Es decir, “que los agricultores de la cuenca cedente deben de tener prioridad sobre los de la cuenca receptora y esto no sucede”, ha advertido Martínez Arroyo.

Fuente: agencias.abc.es

Piden al PP que destine los 144 millones del almacén nuclear a inversiones reales que necesita Castilla-La Macha

El secretario de Organización del PSOE de Castilla-La Mancha, Sergio Gutiérrez, ha lanzado un mensaje a los diputados nacionales del PP de la región desde Talavera de la Reina, “que apoyen las enmiendas que vamos a presentar a los Presupuestos Generales del Estado por el mismo importe que la partida que destina el gobierno de Rajoy al ATC, 144 millones de euros, pero en otras inversiones que son las que necesita la región para ser competitiva”.

En un encuentro en Talavera de la Reina con parlamentarios del PSOE de la región, tanto diputados nacionales y regionales, además de senadores y cargos de la ejecutiva del PSCMPSOE, el número dos del partido ha asegurado que lo que los PGE traen para la región y para la Ciudad de la Cerámica “es sólo papel, pero nunca traen cemento; engañan un año tras año a los castellano-manchegos con inversiones que soporta el papel pero que nunca se traducen en realidades” sentencia.

Por eso, ha sido muy claro “queremos inversiones reales y no las buenas voluntades que además no son tales, porque tanto las cuentas de 2017 como las de 2018, son las peores de la historia para nuestra región”.

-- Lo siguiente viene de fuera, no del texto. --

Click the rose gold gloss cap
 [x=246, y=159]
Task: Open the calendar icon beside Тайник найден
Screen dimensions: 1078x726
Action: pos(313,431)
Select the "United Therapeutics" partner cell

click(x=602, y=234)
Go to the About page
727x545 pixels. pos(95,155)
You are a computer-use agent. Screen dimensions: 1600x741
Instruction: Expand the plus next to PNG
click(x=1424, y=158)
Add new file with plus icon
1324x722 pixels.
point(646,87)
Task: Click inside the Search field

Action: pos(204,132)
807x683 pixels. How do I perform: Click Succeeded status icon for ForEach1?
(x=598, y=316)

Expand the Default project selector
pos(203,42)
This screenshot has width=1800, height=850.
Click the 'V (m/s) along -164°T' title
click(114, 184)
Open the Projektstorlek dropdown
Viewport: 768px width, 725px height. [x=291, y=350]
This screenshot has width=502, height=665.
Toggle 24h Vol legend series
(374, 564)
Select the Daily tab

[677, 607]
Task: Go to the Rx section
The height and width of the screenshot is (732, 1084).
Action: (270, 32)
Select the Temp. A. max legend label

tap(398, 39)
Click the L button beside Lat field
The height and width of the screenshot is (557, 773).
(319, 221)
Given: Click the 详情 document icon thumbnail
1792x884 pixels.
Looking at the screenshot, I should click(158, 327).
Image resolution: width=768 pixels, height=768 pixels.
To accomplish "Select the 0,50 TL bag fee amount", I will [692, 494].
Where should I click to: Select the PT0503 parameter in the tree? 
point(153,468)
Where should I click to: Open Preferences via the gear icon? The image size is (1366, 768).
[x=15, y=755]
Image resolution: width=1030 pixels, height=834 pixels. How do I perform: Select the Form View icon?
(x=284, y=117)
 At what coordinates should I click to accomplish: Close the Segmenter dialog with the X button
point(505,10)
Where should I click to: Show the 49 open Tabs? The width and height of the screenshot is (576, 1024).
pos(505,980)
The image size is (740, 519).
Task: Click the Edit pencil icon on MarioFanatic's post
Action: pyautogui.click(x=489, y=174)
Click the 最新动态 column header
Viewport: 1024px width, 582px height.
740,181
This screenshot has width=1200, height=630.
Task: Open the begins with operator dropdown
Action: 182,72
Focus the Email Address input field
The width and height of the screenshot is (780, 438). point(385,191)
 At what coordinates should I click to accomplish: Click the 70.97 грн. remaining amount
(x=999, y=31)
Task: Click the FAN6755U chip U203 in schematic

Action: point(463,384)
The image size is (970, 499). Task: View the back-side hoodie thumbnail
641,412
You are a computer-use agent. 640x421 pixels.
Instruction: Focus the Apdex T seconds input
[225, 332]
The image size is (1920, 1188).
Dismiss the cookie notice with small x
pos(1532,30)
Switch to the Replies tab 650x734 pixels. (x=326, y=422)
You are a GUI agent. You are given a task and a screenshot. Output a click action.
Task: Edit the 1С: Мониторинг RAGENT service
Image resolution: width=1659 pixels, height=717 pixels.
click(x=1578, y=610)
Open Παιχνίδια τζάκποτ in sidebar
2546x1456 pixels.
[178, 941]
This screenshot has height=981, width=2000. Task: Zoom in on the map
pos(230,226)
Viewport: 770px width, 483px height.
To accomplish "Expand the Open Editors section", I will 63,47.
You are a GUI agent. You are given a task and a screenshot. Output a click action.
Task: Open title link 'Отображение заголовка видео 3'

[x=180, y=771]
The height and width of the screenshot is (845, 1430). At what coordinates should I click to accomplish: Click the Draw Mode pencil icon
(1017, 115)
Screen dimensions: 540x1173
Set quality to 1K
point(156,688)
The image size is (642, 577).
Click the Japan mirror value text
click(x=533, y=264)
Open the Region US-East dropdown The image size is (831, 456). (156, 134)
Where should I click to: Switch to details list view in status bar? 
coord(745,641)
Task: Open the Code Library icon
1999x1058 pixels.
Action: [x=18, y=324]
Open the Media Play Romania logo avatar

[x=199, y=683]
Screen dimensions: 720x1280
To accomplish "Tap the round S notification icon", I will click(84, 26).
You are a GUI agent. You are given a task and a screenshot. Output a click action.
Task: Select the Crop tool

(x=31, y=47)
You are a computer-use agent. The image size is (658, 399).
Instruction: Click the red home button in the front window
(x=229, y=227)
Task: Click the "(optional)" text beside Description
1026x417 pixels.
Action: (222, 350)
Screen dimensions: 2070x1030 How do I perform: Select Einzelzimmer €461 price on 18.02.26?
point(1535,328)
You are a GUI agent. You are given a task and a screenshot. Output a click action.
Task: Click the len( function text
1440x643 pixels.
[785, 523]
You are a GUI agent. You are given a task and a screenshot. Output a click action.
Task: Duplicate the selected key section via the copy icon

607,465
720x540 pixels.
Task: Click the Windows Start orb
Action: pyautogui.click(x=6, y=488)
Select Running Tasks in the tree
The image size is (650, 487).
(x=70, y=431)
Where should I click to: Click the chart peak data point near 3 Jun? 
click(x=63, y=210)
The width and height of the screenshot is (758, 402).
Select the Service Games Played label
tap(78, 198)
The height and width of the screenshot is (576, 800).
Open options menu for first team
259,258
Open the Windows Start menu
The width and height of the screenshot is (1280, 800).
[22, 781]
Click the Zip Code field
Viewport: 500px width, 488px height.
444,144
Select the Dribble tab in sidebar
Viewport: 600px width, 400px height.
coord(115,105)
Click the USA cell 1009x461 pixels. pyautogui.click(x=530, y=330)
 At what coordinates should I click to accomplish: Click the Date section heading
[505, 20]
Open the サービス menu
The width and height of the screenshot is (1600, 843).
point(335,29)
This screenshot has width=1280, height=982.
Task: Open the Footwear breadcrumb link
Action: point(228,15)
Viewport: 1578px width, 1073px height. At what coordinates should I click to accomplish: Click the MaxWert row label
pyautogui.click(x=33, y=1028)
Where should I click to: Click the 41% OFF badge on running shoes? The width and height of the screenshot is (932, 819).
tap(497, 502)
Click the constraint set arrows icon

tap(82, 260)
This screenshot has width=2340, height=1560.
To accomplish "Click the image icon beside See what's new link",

Y en ese intento de corregir las mentiras que soportan el papel pero que luego no se traducen en realidades, y de corregir el hecho de que la inversión más fuerte se destina de nuevo al basurero nuclear, Gutiérrez les ha pedido el voto a favor de la enmiendas que va a preparar el PSOE por ese mismo importe pero para otras partidas y poder así, “hacer un trueque, el basurero nuclear que sólo quiere Cospedal y su entorno, por las inversiones que quieren los ciudadanos para poder competir en el resto del país”.